[DATASET EXCERPTS Boundary: Start]

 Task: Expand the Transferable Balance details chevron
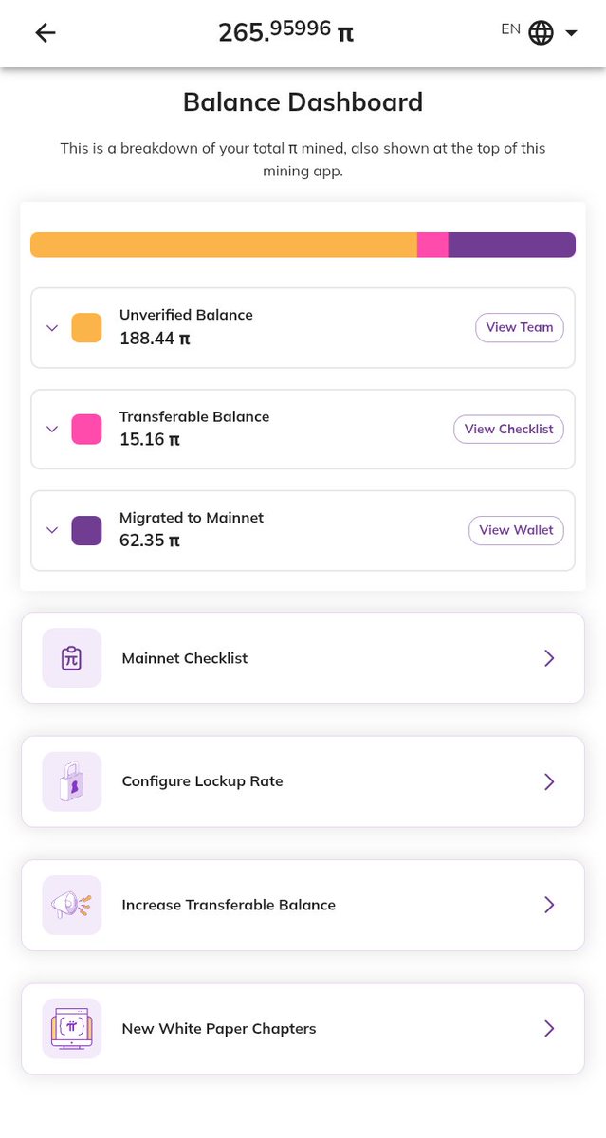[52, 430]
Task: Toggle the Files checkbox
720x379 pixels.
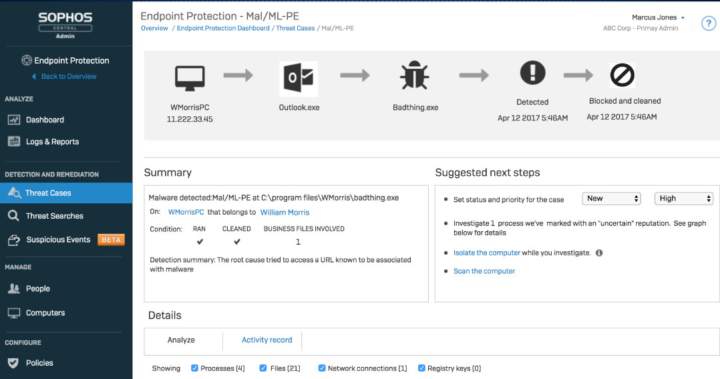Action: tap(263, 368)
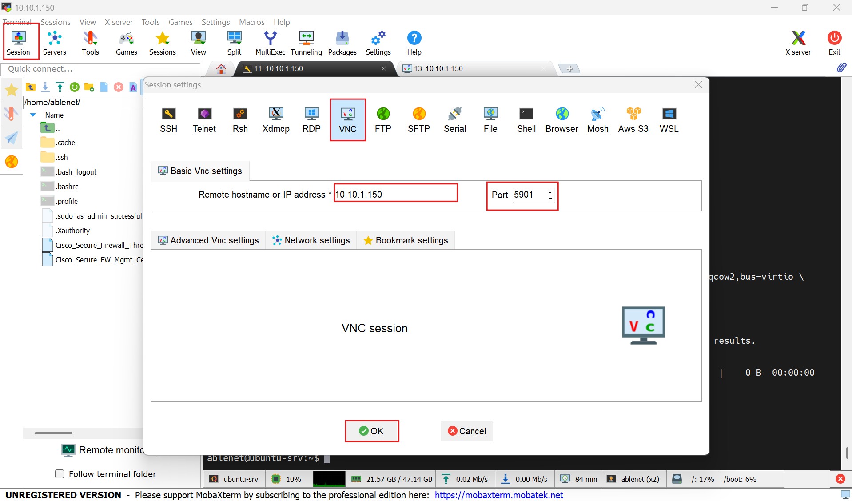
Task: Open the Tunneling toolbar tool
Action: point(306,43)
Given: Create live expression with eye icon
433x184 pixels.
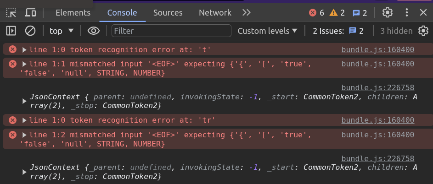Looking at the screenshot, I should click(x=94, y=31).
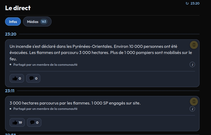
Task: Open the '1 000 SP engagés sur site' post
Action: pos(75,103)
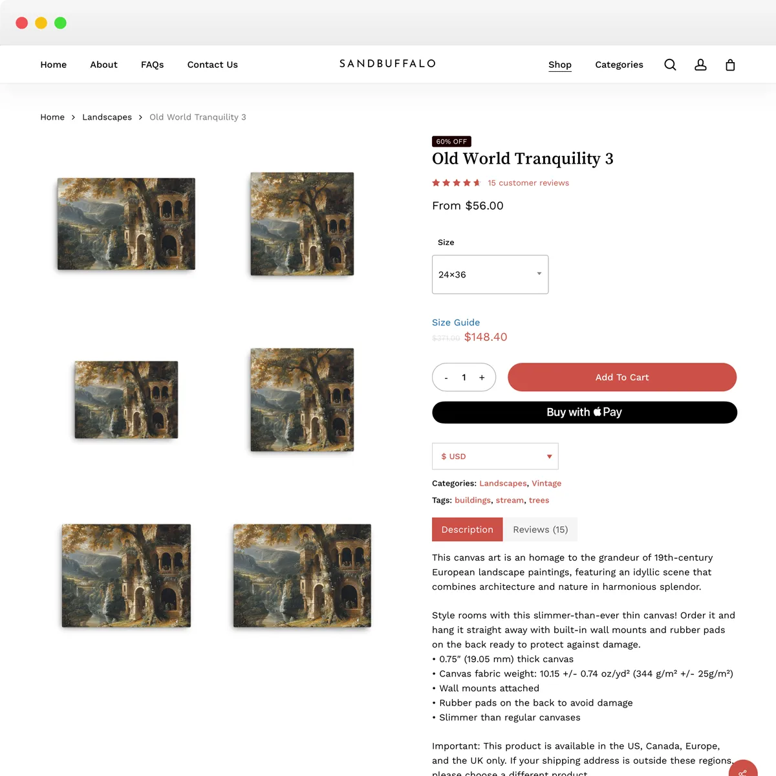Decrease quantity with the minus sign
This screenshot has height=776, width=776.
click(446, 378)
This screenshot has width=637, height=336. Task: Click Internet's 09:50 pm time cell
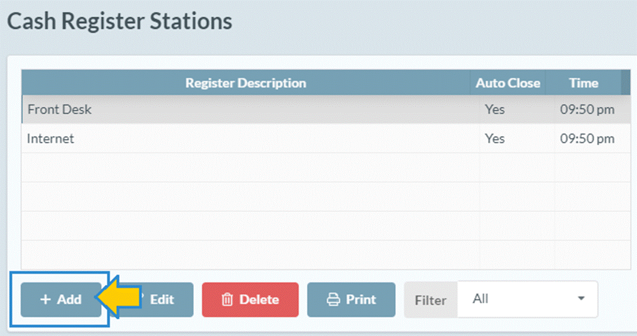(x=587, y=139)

[DATASET EXCERPTS Boundary: End]

**EXERCISE:** Please print the span that begins at the line holding "This screenshot has width=637, height=336." and ends at the last line of the data, both ends included, with no pictures.

**ANSWER TO THE PROBLEM:**
This screenshot has width=637, height=336. Task: Click Internet's 09:50 pm time cell
(x=587, y=139)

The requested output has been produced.